それでは、すべてが始まった場所はあなたにとって大きな意味を持っているのでしょうね。
あの小さなスペースで始めて、さっきお会いした場所、分かりますか?そこにショップを移転してから約1年半になります。今は両方のスペースが私のものです。Chez Snow Bunnyが始まった場所は今ではアーカイブの倉庫になっていて、イベントやポップアップのためにレンタルもしています。今週末にもクローゼットセールの予約が入っているんですよ。(笑)
Chez Snow Bunnyは「スノーバニーの家」という甘美なフランス語の意味を持っていますね。この名前はどのように生まれたのですか?
2016年に、ロンドンに住む愛するいとこたちがつけてくれた名前なんです。
ディレクター兼創設者としてのあなた自身のスタイルも印象的です。普段はどこからインスピレーションを得ていますか?
実は、もともとメイクアップアーティストだったんです。今でも趣味でメイクをしています。だから私のスタイルのインスピレーションは、2000年代のスタイルを定義したアメリカのミュージシャン、グウェン・ステファニーとファーギーから来ることが多いですね。

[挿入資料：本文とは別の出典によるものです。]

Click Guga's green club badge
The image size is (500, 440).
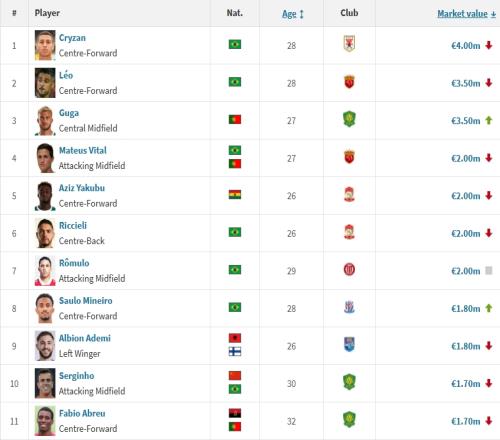(x=349, y=119)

Chez Snow Bunnyの始まりを見守ったこの大切な空間は、今ではSnow Bunny Collectionのアトリエ兼アーカイブ倉庫として機能している。未発表の宝物や希少なヴィンテージピースの中で、編集者はヴィクトリア自身の宝箱を覗き見ているような気分になった。
2025年のヴィクトリアとChez Snow Bunnyの計画について教えてください。
Chez Snow Bunnyを成長させ続けて、新しい店舗もオープンしたいと思っています。
最後に、世界中でChez Snow Bunnyを愛するディーバたちに短いメッセージをお願いします。
もしやりたいことがあるなら、決してためらわないで。ただ始めればいい。「あなたには無理よ」みたいな無責任な言葉に惑わされないで。お金はいつか戻ってくるし、世界はあなたを必要としているのだから!